MQTT - Configure the Shelly device to execute actions via MQTT. By default, MQTT is disabled, but you can enable it by toggling the switch. Changing these settings will cause the device to reboot. There are some other settings, such as RPC status notifications over MQTT (which enables you to communicate with your device through RPC notifications) and Generic status update over MQTT (to get an overall status update), which you can enable/disable by toggling the switches on their right. You can also enable SSL and type in your server, username and password, but be aware that enabling SSL will hurt the battery life and most likely shorten it by half.
Outbound Websocket - Specifies whether the HTTP channel creates an I/O exception when an inbound connection is closed while still in use by the servlet. By default, this setting is disabled. To enable it, click the toggle switch next to Enable. Enter your service address in the text box and from the drop-down menu under SSL Connectivity choose *, ca.pem or user_ca.pem.
Device info - See your device’s ID, the Wi-Fi it’s connected to and the Wi-Fi RSSI.
Location and timezone - Your timezone and location will be autodetected, but you can manually change them from this setting by choosing a timezone from the drop-down menu and typing in your latitude and longitude. There is also a button Auto detect location, which will make the device automatically detect the location once again if it failed the previous time.
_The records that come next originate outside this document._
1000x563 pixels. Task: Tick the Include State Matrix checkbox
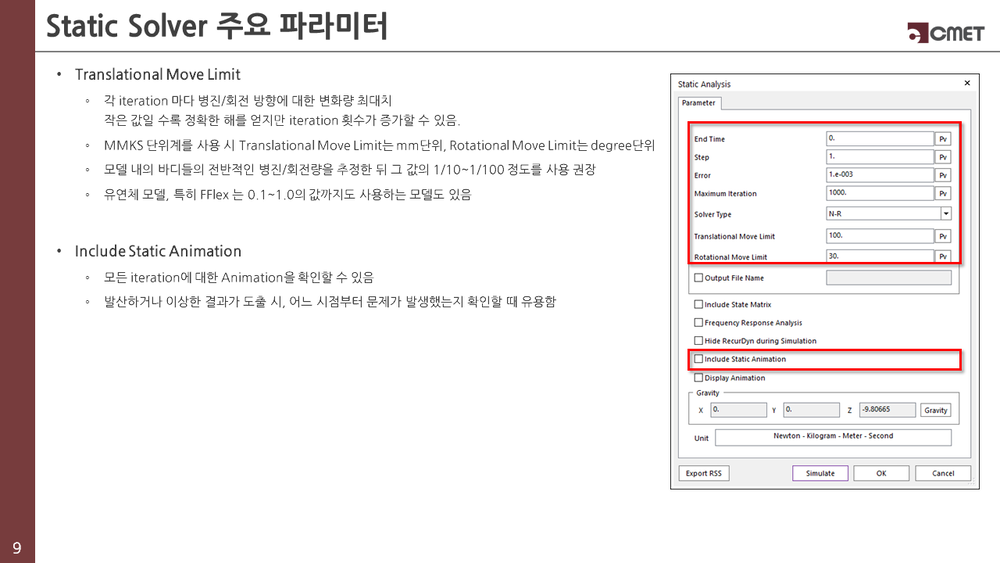click(x=699, y=304)
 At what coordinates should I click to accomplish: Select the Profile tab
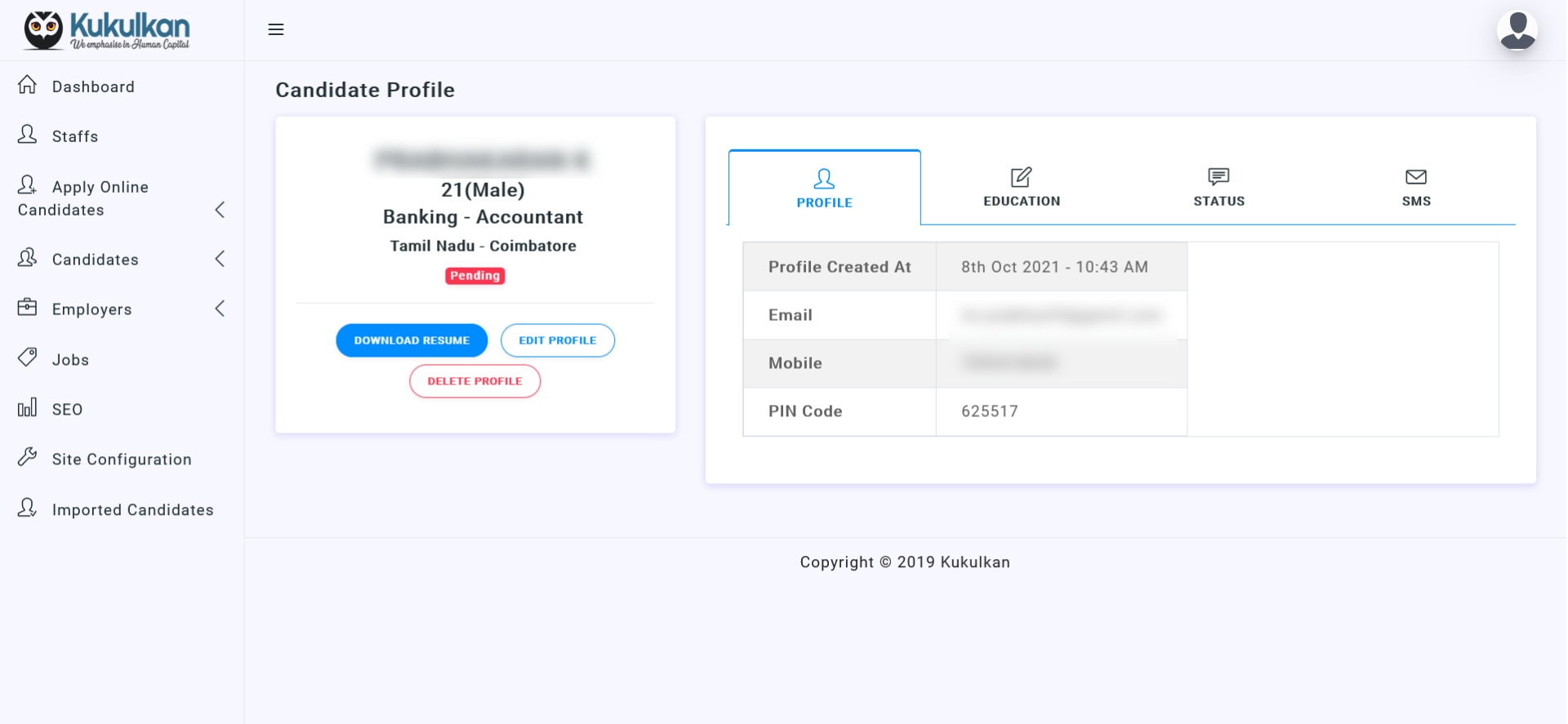coord(824,189)
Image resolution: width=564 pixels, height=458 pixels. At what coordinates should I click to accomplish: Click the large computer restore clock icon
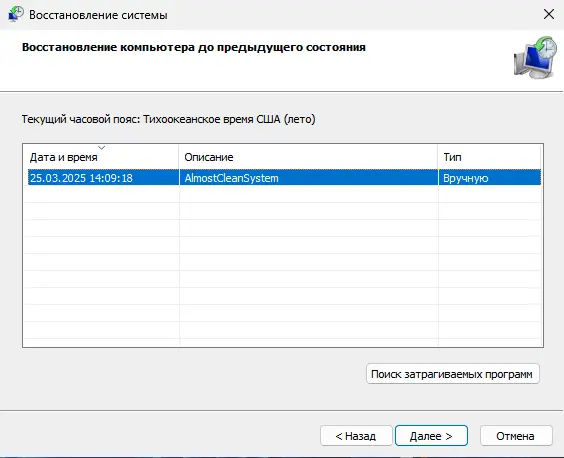(x=535, y=57)
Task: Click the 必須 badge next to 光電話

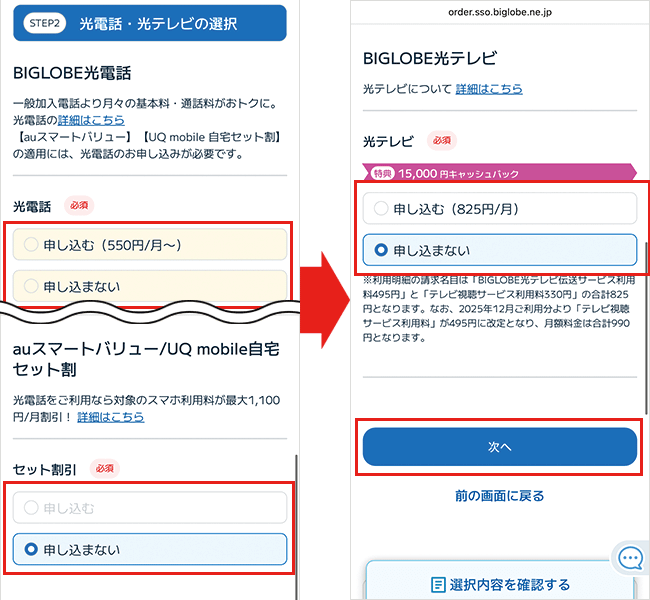Action: [78, 205]
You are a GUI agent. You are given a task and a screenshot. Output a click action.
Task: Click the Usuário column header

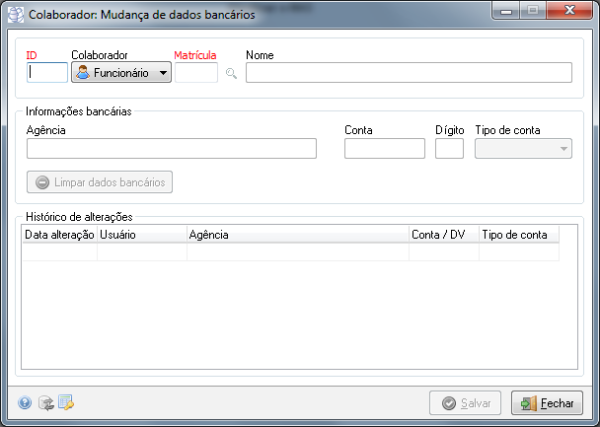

Authentication - If you enable authentication, you will be asked to type in a password, which you will then use to access the Web UI of the device. Once enabled, to disable it, click the toggle and enter your authentication pass once prompted.
Firmware - In this setting, you can see your device's ID, Firmware version and build ID, as well as the Web build ID. You can also see the available new versions, check for updates and easily update your device. There is also an option to upload your own firmware, however flashing devices with custom firmware irreversibly voids the device warranty.
TLS Configuration - Upload custom certificate authority, client certificate, and client key by dragging and dropping the file(s), or by browsing your files, which you can do by clicking the designated button. Click Upload to upload the files, and Clear to remove filed you don’t want to upload.
Debug - This setting includes Mqtt, Websocket and Udp debug. To enable any of these, click the toggle switch next to the specific setting. For Udp debug you will also be asked to type in a udp address.
Upon clicking on the arrow next to this setting, you will reveal the advanced settings. They are explained below.
KVS stands for Key-Value Storage and is a type of non-relational database, which works by using a simple key-value method to store data. In one device, you can store up to 50 key-value pairs. Upon clicking on the Add value button, you will be taken to the value creation screen, which prompts you to enter a key (up to 42 characters), and value (up to 253 characters). You’ll notice under the text box for the value is the current value type. By default, the value type is Number, but by entering text, the type will change to String. To save the key, simply click the Save button. To edit an existing value, simply click on it. To delete a key-value pair, click the Delete button that appears below it when you go to edit the key. Clicking on the question mark next to the setting name will take you to the API documentation, which will provide you with further information on how the KVS works for Shelly devices.
From this setting you can download the debug logs. Enabling the debug log without a reason isn’t recommended, since your device will be slowed down and this setting will cause aging of the flash memory. If you do decide to enable it, you can also download the previous and current logs. Be aware that leaving this page will reset the logger and logged data.